## Task statement
Below are entries. Reproduce exactly the lines between the line holding "HD (144, 347)" and the line holding "VCT EMEA 2026でPCIFIC", inclusive, and only those.

------------------------------------------------------------------------

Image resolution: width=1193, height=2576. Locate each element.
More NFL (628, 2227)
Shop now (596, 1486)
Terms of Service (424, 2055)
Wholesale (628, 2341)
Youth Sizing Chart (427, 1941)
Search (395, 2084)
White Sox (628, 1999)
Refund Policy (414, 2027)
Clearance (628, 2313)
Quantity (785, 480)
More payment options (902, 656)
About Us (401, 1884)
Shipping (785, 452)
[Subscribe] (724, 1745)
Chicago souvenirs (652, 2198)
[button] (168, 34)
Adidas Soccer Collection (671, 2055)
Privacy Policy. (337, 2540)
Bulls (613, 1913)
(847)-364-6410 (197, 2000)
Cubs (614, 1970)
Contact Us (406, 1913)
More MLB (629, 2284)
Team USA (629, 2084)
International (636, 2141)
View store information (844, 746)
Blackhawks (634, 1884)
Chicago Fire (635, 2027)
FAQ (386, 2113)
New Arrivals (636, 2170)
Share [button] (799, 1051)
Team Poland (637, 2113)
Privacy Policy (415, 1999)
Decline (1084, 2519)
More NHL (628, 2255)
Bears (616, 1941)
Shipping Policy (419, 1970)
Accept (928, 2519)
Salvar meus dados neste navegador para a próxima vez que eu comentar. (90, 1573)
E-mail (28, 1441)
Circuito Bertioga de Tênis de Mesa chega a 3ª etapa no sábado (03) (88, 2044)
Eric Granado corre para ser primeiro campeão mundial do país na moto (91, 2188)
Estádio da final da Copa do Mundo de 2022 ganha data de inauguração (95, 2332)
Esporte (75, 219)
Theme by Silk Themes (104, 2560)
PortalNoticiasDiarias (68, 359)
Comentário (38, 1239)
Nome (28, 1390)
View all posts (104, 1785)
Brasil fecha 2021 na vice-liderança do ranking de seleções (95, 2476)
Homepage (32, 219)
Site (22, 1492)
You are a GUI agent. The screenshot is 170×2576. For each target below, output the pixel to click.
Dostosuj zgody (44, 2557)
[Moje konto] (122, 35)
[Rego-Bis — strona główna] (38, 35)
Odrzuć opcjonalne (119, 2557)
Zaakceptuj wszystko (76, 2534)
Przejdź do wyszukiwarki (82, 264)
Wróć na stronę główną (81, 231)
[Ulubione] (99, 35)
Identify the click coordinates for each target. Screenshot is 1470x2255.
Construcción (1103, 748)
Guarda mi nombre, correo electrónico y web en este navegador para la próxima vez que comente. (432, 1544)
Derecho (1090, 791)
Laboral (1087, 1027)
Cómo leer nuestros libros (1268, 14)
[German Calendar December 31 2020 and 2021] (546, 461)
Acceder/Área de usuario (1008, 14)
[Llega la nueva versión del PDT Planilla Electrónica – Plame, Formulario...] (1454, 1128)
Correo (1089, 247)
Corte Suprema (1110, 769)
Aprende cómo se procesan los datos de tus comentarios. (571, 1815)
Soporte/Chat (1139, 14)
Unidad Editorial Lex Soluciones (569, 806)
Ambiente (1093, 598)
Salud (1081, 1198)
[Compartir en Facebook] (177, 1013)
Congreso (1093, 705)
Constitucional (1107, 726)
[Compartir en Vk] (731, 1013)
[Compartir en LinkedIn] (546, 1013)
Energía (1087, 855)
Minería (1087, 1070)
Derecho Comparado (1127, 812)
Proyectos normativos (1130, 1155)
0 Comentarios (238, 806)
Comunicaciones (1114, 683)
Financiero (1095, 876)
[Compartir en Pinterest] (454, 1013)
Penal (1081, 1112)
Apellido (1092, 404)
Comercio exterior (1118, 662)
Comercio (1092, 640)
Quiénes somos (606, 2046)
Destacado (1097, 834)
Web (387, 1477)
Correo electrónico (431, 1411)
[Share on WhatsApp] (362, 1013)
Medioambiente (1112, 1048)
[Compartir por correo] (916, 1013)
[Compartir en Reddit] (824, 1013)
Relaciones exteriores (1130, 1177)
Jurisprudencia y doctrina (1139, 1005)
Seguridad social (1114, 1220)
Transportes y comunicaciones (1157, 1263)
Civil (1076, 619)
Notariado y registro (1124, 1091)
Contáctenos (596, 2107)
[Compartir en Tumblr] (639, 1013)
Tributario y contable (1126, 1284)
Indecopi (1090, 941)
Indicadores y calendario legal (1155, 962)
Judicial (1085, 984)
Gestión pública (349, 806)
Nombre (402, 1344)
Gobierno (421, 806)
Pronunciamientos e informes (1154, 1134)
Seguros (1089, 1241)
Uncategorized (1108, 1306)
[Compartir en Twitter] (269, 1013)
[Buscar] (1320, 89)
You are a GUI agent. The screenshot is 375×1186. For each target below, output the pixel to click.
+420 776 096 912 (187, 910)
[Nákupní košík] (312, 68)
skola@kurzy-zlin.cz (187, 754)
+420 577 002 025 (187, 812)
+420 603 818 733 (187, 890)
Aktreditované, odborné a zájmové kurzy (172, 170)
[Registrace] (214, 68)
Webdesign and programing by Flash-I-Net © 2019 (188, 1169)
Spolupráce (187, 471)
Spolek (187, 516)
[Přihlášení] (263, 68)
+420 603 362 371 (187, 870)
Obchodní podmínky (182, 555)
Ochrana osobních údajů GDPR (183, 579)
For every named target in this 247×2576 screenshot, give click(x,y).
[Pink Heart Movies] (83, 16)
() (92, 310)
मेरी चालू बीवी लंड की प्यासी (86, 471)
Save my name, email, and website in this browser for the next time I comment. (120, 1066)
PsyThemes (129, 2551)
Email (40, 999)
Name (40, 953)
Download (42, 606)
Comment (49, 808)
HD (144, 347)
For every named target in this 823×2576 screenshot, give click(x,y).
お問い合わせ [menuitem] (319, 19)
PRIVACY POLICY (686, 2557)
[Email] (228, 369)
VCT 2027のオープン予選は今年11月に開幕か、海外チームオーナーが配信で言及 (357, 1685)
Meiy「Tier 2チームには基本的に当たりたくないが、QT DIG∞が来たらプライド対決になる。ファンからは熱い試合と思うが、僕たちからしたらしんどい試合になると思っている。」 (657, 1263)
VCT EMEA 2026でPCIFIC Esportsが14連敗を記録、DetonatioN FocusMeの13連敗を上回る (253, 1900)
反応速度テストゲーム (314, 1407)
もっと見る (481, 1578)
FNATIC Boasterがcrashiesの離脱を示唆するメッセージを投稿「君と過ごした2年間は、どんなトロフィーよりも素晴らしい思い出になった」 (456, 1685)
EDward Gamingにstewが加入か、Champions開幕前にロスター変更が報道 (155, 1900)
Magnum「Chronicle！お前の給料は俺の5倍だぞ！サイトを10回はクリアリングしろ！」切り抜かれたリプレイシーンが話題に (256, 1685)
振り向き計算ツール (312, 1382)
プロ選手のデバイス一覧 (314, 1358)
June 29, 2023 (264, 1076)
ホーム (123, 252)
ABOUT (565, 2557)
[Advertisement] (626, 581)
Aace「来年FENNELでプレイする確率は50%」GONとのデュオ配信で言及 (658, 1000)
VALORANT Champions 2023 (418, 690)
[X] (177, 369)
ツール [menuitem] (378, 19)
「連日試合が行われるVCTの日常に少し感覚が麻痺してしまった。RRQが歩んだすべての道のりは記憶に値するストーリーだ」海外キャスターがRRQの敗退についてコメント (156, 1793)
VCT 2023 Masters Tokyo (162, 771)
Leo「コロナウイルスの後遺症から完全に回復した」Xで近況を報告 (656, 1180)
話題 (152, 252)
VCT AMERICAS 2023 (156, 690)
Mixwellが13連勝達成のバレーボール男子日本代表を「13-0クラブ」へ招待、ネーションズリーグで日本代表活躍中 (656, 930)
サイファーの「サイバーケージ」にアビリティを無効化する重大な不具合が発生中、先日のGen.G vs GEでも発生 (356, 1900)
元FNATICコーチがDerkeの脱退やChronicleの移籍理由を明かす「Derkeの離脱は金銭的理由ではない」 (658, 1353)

------------------------------------------------------------------------

## Output below
HD (144, 347)
For every named target in this 823×2576 screenshot, give click(x,y).
お問い合わせ [menuitem] (319, 19)
PRIVACY POLICY (686, 2557)
[Email] (228, 369)
VCT 2027のオープン予選は今年11月に開幕か、海外チームオーナーが配信で言及 (357, 1685)
Meiy「Tier 2チームには基本的に当たりたくないが、QT DIG∞が来たらプライド対決になる。ファンからは熱い試合と思うが、僕たちからしたらしんどい試合になると思っている。」 (657, 1263)
VCT EMEA 2026でPCIFIC Esportsが14連敗を記録、DetonatioN FocusMeの13連敗を上回る (253, 1900)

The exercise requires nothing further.